Work required. List each line of the records below that contains the word "This".

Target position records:
☆ ☆ ☆ ☆ ☆
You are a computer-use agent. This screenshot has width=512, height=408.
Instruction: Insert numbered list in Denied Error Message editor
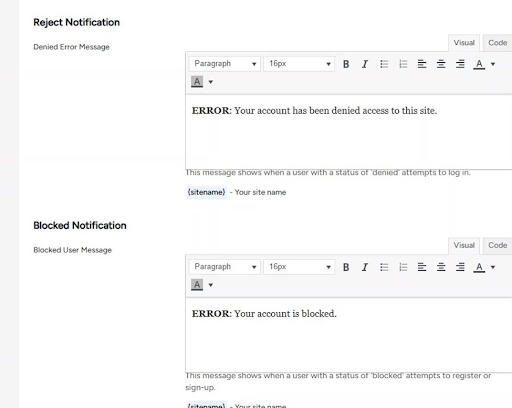(403, 64)
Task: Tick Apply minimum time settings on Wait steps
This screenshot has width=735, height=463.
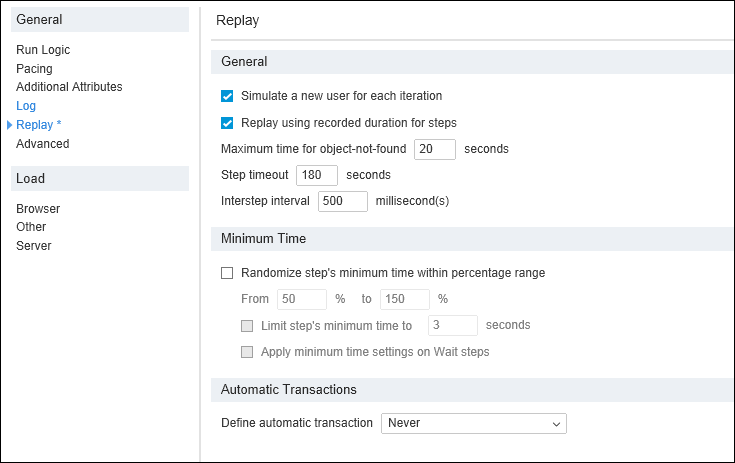Action: (247, 352)
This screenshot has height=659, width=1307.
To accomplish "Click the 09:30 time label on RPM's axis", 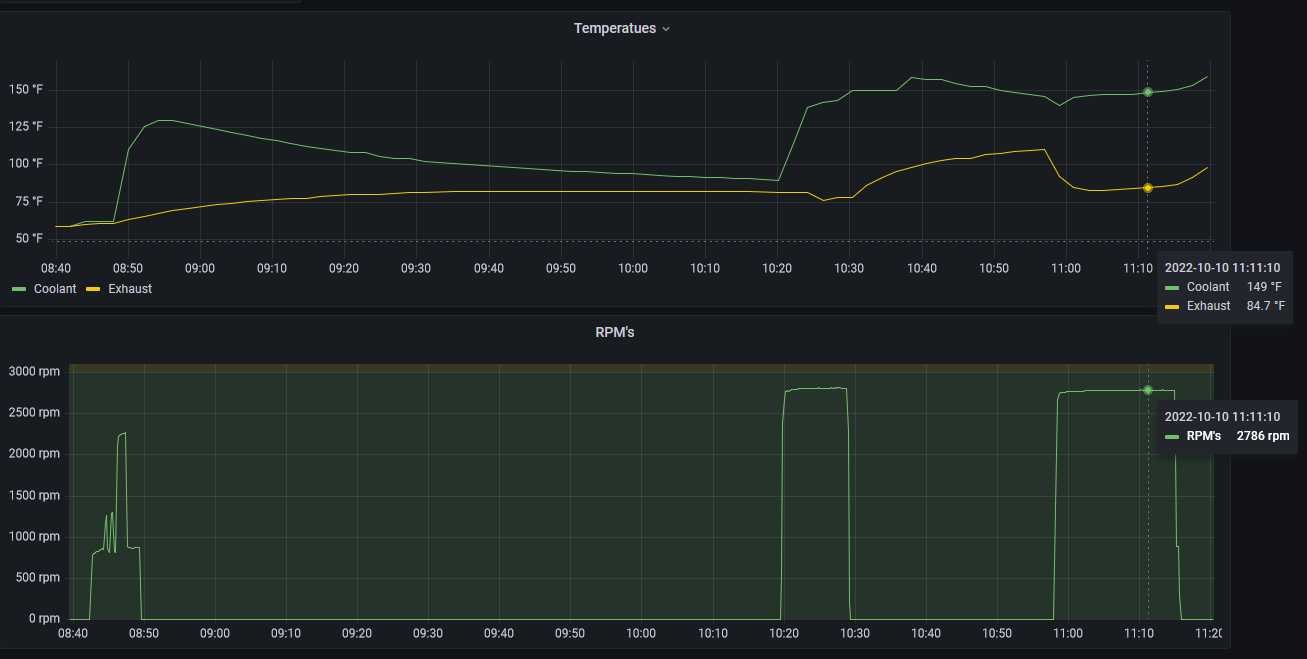I will pos(428,633).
☆ ☆ ☆ ☆ ☆
Exercise solution.
You are a computer-use agent. This screenshot has width=512, height=408.
This screenshot has width=735, height=463.
This screenshot has height=659, width=1307.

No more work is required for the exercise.